Exercise task – Can you copy each of the following entries back word for word, changing nothing?

"""

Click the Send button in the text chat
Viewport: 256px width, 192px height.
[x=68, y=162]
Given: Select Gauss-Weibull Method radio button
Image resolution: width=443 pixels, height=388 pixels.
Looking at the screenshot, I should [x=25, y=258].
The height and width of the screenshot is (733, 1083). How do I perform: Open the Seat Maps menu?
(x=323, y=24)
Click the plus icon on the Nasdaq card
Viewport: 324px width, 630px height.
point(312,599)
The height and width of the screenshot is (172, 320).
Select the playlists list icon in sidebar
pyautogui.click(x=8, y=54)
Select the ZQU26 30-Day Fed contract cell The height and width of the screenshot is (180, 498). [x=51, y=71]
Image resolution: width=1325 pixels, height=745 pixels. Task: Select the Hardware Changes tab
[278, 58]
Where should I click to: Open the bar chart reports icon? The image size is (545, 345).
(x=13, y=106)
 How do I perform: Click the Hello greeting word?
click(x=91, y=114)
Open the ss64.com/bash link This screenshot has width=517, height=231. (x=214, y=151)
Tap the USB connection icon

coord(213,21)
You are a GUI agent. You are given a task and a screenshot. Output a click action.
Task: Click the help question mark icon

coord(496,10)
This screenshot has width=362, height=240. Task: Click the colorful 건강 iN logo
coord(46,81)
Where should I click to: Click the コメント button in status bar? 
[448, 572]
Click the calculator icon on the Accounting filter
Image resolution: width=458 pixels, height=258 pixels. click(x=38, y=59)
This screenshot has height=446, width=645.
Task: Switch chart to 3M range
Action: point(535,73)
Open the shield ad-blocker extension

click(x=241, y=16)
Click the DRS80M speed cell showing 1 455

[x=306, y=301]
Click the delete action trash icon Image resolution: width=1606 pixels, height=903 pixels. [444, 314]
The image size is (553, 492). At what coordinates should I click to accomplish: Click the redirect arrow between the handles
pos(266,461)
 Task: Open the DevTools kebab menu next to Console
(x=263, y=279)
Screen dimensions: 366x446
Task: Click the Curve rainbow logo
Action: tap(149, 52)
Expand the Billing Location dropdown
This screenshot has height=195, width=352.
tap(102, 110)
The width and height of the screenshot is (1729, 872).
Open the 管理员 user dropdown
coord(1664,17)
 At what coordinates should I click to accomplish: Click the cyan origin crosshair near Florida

"""

Final answer –
Click the Send button in the text chat
Viewport: 256px width, 192px height.
[x=68, y=162]
Given: Select Gauss-Weibull Method radio button
Image resolution: width=443 pixels, height=388 pixels.
Looking at the screenshot, I should [x=25, y=258].
The height and width of the screenshot is (733, 1083). How do I perform: Open the Seat Maps menu?
(x=323, y=24)
Click the plus icon on the Nasdaq card
Viewport: 324px width, 630px height.
point(312,599)
The height and width of the screenshot is (172, 320).
Select the playlists list icon in sidebar
pyautogui.click(x=8, y=54)
Select the ZQU26 30-Day Fed contract cell The height and width of the screenshot is (180, 498). [x=51, y=71]
Image resolution: width=1325 pixels, height=745 pixels. Task: Select the Hardware Changes tab
[278, 58]
Where should I click to: Open the bar chart reports icon? The image size is (545, 345).
(x=13, y=106)
 How do I perform: Click the Hello greeting word?
click(x=91, y=114)
Open the ss64.com/bash link This screenshot has width=517, height=231. (x=214, y=151)
Tap the USB connection icon

coord(213,21)
You are a GUI agent. You are given a task and a screenshot. Output a click action.
Task: Click the help question mark icon

coord(496,10)
This screenshot has width=362, height=240. Task: Click the colorful 건강 iN logo
coord(46,81)
Where should I click to: Click the コメント button in status bar? 
[448, 572]
Click the calculator icon on the Accounting filter
Image resolution: width=458 pixels, height=258 pixels. click(x=38, y=59)
This screenshot has height=446, width=645.
Task: Switch chart to 3M range
Action: point(535,73)
Open the shield ad-blocker extension

click(x=241, y=16)
Click the DRS80M speed cell showing 1 455

[x=306, y=301]
Click the delete action trash icon Image resolution: width=1606 pixels, height=903 pixels. [444, 314]
The image size is (553, 492). At what coordinates should I click to accomplish: Click the redirect arrow between the handles
pos(266,461)
 Task: Open the DevTools kebab menu next to Console
(x=263, y=279)
Screen dimensions: 366x446
Task: Click the Curve rainbow logo
Action: tap(149, 52)
Expand the Billing Location dropdown
This screenshot has height=195, width=352.
tap(102, 110)
The width and height of the screenshot is (1729, 872).
Open the 管理员 user dropdown
coord(1664,17)
 At what coordinates should I click to accomplish: Click the cyan origin crosshair near Florida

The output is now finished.